Welcome to KindleBoards, Joe, and congratulations on your book!

We invite you to use your book cover as your avatar and have links to your book and website in your signature. Be sure to read the fine print below. Don't forget to bookmark this thread so you can update it. Although self-promotion is limited to the Book Bazaar, most of our authors have found the best way to promote their books is to be as active throughout KindleBoards as time allows. This is your target audience--book lovers with Kindles!

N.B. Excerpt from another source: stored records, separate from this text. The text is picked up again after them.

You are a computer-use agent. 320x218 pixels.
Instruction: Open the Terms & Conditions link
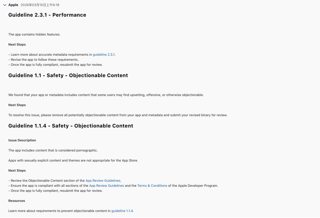coord(152,185)
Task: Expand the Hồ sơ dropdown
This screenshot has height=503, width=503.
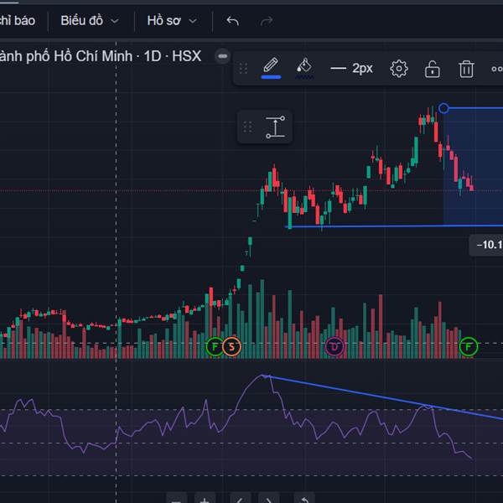Action: click(x=172, y=20)
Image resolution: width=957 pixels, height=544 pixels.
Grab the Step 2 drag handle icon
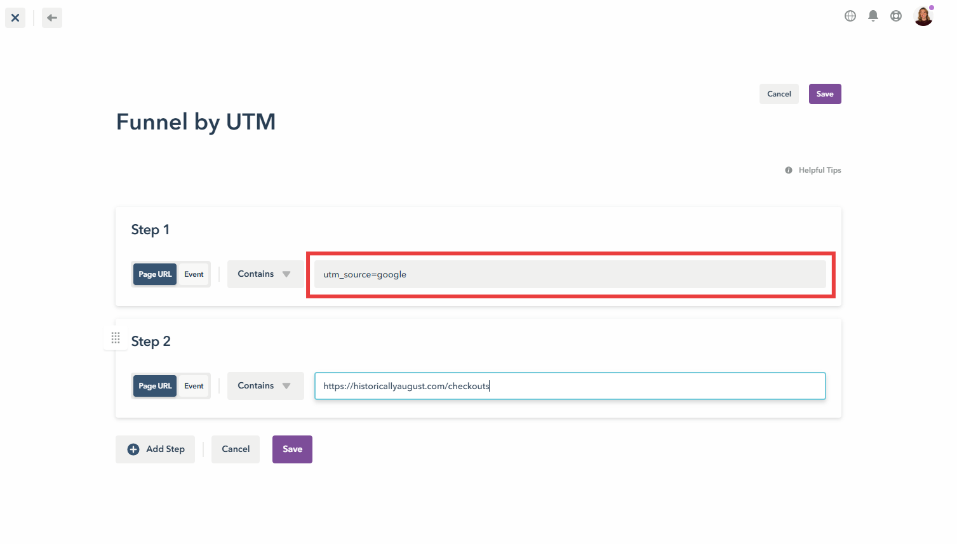tap(116, 338)
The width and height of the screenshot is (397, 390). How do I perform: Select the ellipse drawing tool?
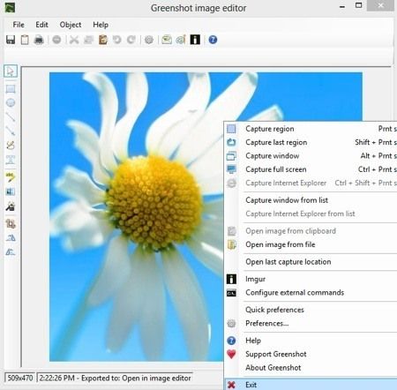coord(11,102)
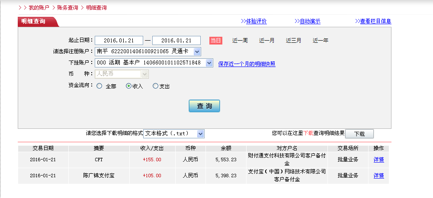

Thanks for being part of KindleBoards! Feel free to PM us if you have any questions.

Betsy & Ann
Book Bazaar Moderators

_The fine print:
Please add to your existing book thread when you have news about your book rather than start a new one, it helps the members who are trying to follow you. You may have a separate thread for each of your books. We recommend you bookmark your post so that you can find it in the future.  You may respond to all posts, but if there have been no member posts, we ask that you wait a week before "bumping" the thread by posting back-to-back posts of your own. And we ask that Amazon reviews not be repeated here as they are easy to find at your book link. Also, full reviews from other sites should not be posted here, but you may post a short blurb and a link to the full review instead. All this, and more, is included in our Forum Decorum. From time to time our site rules may change; be sure to check Forum Decorum (http://www.kboards.com/index.php/topic,36.0.html) for the current guidelines and rules. _


----------



## Joe Chiappetta (May 20, 2010)

Star Chosen has only been on Amazon a few months, but already it has two 5-star reviews. It's somewhat of a cross between Battlestar Galactica and Narnia.


----------



## Sean Sweeney (Apr 17, 2010)

Good luck with it, Joe.


----------



## Joe Chiappetta (May 20, 2010)

Thanks John! By the way, I just tagged a bunch of your books.


----------



## Sean Sweeney (Apr 17, 2010)

Sweet, tagging works! I'll tag yours.


----------



## sbaum4853 (May 3, 2010)

Good luck!  Love the cover!


----------



## Joe Chiappetta (May 20, 2010)

Thanks Spencer. Hey, I just tagged your book too. The one line description you wrote is excellent.


----------



## Joe Chiappetta (May 20, 2010)

Star Chosen also has a companion book that is illustrated. It's like a behind the scenes eBook with comics and author notes. That book is called Silly Daddy in Space, and the link is in my signature.


----------



## Joe Chiappetta (May 20, 2010)

It's been out for a few months now, and Star Chosen is still getting rave reviews from all the readers I talk to. To me, those are the best kinds of reviews--when someone just tells you what they think of your book in person--often unannounced.


----------



## Joe Chiappetta (May 20, 2010)

One recent reader was so excited about reading my Star Chosen sci-fi novel, he contacted me about every other day to tell me what chapter he was on! 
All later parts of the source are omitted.